_Work order_
What lines in this listing contain the string "address"? Report each one by copying it.

-- Supplied records follows --

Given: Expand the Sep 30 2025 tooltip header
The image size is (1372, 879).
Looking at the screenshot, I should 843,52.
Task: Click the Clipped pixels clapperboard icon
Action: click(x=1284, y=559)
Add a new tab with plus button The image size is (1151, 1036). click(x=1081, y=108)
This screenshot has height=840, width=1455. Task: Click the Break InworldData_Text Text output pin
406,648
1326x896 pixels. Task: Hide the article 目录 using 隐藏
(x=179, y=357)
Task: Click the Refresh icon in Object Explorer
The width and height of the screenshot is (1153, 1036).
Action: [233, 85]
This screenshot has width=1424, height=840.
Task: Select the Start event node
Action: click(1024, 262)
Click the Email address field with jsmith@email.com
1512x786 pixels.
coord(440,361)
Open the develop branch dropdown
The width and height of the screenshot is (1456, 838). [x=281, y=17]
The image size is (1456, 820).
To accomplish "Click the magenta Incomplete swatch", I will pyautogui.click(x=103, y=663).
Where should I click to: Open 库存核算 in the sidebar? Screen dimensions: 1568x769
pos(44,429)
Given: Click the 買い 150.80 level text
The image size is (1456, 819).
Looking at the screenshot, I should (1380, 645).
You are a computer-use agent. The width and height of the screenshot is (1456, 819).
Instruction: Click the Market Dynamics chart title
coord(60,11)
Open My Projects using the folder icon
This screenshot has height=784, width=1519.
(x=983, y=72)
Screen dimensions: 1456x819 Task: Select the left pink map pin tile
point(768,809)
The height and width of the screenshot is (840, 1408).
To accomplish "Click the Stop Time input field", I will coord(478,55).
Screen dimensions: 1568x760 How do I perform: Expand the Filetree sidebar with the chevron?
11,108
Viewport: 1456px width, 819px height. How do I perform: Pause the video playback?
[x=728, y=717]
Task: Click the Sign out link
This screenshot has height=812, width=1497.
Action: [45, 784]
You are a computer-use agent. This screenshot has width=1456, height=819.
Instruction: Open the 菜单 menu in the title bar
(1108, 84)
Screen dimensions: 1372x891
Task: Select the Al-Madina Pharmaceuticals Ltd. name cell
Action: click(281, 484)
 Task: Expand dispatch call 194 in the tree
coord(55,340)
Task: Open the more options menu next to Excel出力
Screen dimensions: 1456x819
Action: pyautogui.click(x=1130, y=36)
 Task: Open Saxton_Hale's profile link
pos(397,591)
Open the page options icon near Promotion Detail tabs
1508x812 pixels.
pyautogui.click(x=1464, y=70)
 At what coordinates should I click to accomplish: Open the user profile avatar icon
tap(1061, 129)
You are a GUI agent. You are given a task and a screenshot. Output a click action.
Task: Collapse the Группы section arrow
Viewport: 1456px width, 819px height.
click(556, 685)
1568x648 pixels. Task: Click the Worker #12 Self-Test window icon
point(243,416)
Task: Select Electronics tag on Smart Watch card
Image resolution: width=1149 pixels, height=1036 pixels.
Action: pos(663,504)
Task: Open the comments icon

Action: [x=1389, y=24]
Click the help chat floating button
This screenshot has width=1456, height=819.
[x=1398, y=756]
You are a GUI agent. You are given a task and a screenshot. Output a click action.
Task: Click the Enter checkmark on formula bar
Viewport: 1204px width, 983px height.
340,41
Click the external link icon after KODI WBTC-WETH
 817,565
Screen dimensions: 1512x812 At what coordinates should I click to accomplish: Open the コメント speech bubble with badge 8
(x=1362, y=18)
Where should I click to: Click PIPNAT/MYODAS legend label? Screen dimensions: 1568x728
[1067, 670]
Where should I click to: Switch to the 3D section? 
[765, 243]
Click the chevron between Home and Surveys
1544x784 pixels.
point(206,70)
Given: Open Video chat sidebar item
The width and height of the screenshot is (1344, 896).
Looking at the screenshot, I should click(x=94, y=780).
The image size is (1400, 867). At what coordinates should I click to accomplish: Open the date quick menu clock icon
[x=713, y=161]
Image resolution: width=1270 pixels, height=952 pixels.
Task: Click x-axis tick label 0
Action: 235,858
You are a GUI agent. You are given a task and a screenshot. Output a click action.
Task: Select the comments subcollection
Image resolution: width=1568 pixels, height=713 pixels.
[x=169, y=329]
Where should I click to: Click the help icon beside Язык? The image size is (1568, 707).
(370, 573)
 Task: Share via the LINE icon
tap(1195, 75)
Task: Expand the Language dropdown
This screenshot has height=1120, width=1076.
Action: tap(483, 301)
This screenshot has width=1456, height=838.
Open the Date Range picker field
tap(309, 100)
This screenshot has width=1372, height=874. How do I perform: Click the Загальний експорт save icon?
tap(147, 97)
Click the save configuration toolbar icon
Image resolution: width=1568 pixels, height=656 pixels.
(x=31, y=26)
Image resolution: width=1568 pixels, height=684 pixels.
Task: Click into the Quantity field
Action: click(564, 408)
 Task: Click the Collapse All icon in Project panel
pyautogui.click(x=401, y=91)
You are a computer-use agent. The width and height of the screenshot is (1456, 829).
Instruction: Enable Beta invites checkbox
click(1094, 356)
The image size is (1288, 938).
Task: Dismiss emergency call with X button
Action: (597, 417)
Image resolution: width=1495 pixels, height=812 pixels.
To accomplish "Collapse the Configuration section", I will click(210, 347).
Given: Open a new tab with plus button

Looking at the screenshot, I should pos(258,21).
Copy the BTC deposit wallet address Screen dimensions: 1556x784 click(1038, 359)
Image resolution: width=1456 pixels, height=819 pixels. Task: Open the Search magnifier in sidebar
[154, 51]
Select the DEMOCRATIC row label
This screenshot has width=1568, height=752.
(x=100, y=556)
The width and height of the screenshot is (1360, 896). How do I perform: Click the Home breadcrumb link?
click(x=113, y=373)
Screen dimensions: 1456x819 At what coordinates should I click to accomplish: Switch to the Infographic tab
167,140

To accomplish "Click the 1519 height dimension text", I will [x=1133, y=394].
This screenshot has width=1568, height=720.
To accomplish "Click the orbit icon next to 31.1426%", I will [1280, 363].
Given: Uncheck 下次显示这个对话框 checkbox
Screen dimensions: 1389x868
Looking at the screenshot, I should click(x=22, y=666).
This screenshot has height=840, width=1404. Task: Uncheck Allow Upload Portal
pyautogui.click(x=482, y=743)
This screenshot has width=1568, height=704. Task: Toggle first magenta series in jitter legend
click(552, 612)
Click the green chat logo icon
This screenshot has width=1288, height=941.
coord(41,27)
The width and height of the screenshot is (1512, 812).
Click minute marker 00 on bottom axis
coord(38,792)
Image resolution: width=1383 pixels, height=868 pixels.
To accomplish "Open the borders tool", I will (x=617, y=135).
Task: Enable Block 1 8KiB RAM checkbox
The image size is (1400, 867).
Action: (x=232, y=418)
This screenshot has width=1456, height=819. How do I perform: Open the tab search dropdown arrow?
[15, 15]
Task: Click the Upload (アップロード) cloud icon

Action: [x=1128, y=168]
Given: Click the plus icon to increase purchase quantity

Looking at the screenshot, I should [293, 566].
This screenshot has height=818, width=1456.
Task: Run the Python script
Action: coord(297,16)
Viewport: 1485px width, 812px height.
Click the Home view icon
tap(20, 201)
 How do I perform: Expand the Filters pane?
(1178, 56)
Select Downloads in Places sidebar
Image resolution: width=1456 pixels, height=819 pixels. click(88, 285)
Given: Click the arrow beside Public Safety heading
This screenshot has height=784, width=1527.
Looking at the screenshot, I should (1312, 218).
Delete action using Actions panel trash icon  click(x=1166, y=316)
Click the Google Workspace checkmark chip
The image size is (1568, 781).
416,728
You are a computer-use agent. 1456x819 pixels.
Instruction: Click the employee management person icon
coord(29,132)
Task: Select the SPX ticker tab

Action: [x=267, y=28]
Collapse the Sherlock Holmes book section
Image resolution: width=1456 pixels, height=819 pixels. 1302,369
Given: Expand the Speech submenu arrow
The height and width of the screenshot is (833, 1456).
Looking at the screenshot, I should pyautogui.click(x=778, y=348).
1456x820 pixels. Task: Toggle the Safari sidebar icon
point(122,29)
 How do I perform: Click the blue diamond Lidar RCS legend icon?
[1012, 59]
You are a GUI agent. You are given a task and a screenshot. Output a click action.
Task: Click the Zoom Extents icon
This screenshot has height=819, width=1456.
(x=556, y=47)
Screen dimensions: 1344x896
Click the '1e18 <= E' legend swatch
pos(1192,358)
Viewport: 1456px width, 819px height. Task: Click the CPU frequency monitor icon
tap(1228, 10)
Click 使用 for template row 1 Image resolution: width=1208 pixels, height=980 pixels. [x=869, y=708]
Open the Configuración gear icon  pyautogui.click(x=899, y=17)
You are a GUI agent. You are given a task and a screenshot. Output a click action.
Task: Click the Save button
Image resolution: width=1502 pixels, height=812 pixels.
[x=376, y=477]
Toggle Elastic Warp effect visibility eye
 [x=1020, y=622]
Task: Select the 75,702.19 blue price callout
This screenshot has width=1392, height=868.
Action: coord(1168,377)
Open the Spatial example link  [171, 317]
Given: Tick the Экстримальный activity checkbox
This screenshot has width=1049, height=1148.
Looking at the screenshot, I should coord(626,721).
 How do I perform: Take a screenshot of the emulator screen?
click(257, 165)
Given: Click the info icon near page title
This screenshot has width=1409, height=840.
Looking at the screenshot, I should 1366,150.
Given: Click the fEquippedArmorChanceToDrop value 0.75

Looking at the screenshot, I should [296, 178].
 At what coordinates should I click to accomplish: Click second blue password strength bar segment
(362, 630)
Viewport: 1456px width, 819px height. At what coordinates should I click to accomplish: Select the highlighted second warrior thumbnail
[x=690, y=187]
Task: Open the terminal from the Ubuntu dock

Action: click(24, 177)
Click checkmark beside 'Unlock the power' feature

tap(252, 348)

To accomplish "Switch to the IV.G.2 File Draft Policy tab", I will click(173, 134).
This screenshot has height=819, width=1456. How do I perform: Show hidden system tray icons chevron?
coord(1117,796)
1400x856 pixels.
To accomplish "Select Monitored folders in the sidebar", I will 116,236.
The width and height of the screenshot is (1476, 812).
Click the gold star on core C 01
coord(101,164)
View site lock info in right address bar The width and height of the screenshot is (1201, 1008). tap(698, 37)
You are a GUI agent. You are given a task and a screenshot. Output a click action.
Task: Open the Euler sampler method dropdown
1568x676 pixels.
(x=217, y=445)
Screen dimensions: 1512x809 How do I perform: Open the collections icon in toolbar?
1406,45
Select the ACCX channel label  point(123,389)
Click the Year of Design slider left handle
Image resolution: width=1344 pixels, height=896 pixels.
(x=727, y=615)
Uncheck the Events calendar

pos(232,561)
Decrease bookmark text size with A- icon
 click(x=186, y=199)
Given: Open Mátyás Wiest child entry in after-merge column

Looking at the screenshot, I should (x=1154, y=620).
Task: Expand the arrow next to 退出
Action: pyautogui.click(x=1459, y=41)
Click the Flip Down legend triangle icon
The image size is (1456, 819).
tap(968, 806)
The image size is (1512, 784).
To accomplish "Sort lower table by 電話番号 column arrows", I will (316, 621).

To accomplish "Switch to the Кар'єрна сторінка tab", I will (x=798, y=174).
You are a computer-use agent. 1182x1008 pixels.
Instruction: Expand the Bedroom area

-- Supplied records concluded --

_Exercise answer_
Click the Email address field with jsmith@email.com
Copy the BTC deposit wallet address Screen dimensions: 1556x784 click(1038, 359)
View site lock info in right address bar The width and height of the screenshot is (1201, 1008). tap(698, 37)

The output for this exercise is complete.